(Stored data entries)
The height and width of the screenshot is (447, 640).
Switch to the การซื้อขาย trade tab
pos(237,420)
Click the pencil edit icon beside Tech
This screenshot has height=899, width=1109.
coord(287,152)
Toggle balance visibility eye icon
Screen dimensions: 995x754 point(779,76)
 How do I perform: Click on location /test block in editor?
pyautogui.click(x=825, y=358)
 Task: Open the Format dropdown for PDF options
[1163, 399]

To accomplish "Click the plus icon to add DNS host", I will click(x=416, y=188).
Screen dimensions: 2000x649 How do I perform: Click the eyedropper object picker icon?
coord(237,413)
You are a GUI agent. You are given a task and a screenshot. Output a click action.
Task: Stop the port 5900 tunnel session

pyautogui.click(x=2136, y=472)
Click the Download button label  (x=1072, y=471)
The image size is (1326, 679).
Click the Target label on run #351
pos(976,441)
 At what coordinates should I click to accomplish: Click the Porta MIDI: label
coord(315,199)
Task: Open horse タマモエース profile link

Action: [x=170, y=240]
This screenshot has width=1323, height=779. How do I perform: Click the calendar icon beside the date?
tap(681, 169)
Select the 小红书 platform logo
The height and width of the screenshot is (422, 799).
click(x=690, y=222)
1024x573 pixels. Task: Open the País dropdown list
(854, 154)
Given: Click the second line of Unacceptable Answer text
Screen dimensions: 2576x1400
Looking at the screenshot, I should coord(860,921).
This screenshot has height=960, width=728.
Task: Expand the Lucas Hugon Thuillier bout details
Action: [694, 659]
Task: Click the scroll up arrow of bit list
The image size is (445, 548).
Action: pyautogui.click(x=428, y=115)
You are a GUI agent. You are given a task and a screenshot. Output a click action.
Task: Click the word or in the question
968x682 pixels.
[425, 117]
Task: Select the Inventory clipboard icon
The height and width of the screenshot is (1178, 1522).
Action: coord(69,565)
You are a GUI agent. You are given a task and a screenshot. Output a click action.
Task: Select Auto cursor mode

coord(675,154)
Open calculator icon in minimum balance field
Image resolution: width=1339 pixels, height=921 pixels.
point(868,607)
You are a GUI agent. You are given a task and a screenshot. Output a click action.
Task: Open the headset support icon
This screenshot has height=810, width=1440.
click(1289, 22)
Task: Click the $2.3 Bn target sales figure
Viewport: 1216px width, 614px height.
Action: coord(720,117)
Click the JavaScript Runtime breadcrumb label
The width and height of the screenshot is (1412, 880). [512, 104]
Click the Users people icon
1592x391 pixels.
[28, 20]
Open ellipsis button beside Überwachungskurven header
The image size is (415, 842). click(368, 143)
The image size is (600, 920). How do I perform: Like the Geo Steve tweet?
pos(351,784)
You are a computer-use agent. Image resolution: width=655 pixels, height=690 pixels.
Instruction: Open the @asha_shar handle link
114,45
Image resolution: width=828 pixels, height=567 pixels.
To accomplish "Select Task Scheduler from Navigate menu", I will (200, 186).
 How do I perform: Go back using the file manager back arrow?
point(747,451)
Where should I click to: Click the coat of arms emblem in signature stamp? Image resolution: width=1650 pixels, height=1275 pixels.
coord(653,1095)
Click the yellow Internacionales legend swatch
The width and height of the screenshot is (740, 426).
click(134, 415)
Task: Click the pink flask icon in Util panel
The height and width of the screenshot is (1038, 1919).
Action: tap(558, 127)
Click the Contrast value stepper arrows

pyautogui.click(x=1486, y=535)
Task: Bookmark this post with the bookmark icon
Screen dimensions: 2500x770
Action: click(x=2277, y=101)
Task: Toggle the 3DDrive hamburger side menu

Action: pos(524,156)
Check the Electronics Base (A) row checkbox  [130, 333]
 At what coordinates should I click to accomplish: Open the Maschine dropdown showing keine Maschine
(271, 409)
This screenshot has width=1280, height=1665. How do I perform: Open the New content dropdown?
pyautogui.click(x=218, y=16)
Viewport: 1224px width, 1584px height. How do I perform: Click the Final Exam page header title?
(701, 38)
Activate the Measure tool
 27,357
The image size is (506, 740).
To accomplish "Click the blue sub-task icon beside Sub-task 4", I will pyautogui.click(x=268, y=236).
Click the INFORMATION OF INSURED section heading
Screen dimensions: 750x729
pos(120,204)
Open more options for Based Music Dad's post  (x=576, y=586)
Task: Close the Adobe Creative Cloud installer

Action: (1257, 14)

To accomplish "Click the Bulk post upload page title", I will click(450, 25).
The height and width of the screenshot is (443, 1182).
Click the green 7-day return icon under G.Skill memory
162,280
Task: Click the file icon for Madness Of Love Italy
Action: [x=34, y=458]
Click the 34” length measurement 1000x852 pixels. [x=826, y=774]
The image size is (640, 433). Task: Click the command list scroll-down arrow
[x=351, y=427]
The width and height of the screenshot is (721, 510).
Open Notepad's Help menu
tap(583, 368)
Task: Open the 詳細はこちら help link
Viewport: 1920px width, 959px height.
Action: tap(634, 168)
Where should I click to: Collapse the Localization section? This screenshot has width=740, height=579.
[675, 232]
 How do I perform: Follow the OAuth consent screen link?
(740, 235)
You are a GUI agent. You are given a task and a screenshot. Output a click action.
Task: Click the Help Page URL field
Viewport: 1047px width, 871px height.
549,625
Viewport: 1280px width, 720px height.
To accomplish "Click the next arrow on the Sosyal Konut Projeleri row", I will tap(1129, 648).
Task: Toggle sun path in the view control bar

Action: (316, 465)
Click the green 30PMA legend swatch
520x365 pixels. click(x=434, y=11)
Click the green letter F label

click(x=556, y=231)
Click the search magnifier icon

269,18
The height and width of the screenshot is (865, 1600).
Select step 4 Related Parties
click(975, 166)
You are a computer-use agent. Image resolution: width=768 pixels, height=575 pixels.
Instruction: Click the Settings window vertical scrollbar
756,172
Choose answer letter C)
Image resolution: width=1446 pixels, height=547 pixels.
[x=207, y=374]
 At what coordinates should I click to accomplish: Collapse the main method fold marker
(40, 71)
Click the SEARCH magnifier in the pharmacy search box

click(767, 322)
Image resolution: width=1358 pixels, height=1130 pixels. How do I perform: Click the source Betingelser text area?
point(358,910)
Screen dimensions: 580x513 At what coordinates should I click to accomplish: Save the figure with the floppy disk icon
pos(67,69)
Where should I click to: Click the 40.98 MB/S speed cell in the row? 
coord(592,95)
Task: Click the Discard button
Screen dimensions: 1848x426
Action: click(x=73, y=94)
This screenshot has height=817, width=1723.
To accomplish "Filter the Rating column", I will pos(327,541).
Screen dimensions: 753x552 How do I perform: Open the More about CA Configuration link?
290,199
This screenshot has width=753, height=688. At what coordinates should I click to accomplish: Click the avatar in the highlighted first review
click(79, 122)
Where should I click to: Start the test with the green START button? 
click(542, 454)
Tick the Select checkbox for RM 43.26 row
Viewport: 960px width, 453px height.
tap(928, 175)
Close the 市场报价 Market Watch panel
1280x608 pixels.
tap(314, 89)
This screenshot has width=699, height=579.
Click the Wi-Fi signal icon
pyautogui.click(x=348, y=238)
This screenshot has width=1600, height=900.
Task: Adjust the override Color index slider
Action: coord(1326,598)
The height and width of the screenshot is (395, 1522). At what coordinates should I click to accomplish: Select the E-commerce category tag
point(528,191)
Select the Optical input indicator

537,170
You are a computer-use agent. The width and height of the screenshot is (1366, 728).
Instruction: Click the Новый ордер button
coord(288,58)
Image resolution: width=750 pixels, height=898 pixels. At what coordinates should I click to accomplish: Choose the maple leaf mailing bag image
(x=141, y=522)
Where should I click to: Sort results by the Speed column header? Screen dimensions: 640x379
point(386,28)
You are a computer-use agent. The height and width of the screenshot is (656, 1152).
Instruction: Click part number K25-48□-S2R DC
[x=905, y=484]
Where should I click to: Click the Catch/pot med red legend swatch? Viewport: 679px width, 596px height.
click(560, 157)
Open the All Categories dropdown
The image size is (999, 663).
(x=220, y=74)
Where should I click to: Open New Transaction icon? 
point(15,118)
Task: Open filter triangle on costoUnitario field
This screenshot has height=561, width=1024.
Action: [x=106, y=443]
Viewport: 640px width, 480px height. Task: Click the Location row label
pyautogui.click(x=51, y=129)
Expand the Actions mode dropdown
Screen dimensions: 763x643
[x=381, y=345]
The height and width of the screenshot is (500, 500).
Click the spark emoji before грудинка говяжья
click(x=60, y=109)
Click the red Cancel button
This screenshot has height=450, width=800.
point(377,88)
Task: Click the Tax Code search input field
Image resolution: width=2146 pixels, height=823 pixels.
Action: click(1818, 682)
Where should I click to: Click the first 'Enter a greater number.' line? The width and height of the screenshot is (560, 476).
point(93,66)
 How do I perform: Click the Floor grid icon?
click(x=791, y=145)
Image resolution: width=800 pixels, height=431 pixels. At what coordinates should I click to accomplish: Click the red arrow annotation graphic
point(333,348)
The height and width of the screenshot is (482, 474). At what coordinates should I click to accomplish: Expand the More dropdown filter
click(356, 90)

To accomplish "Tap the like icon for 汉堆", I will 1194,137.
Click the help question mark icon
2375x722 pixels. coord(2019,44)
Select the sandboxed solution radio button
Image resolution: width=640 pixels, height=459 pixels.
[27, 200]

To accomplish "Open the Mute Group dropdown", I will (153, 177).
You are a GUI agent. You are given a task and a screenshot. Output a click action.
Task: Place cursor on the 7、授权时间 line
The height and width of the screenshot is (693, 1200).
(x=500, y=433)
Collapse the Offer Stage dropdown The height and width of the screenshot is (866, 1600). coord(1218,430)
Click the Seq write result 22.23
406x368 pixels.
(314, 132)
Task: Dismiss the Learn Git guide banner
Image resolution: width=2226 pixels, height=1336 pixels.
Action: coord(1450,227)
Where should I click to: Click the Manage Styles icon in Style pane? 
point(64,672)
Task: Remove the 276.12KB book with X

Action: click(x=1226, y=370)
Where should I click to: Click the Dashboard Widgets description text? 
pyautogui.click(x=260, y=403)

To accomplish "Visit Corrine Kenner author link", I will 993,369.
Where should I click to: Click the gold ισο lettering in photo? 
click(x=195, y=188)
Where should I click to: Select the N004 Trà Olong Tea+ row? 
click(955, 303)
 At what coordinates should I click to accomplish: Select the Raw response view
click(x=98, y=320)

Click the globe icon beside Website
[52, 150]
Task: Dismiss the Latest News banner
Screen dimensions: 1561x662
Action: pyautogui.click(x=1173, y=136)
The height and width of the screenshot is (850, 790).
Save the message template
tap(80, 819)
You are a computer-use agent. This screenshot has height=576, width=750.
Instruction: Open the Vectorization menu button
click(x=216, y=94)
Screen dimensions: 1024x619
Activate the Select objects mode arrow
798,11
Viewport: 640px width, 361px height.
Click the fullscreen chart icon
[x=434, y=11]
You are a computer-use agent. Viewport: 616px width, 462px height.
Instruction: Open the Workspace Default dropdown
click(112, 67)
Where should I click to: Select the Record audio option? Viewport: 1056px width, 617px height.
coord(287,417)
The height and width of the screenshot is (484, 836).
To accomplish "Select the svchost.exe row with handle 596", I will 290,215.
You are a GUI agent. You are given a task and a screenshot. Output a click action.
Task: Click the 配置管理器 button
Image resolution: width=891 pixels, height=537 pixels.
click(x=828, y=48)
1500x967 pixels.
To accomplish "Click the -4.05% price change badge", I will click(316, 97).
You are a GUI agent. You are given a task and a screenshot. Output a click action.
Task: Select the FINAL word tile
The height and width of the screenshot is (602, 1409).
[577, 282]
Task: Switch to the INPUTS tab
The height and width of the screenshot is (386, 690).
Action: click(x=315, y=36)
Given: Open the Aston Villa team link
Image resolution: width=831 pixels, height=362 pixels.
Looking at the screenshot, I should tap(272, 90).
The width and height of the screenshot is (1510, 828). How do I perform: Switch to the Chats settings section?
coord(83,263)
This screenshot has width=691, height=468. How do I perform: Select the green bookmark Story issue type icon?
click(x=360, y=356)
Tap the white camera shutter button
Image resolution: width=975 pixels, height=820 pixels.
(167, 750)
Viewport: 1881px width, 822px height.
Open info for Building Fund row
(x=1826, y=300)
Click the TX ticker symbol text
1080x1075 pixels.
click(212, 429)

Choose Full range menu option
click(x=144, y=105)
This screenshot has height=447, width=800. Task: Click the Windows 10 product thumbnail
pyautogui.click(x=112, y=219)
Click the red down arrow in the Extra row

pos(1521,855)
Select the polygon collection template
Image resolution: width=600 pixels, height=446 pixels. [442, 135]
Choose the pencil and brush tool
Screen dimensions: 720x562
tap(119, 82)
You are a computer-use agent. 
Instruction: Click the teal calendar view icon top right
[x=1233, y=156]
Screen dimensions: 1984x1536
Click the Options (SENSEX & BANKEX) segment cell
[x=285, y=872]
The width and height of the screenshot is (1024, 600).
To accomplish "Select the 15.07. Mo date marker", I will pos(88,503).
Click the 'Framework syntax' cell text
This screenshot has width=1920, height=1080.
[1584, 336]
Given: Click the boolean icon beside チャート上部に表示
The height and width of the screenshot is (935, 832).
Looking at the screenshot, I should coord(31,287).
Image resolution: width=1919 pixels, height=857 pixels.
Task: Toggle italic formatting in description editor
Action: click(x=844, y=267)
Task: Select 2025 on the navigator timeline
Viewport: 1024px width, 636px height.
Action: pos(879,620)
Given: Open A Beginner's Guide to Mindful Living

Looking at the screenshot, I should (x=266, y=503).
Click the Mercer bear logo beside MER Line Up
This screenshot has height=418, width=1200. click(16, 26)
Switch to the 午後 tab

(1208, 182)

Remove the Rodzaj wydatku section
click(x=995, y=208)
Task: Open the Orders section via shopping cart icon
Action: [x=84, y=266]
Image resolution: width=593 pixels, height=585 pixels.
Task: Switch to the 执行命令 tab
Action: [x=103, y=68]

> _Requirement_:
Note every line of the records that holds the word "field", and copy it.

> _Written response_:
Open calculator icon in minimum balance field
Task: Click the Help Page URL field
Task: Open filter triangle on costoUnitario field
Task: Click the Tax Code search input field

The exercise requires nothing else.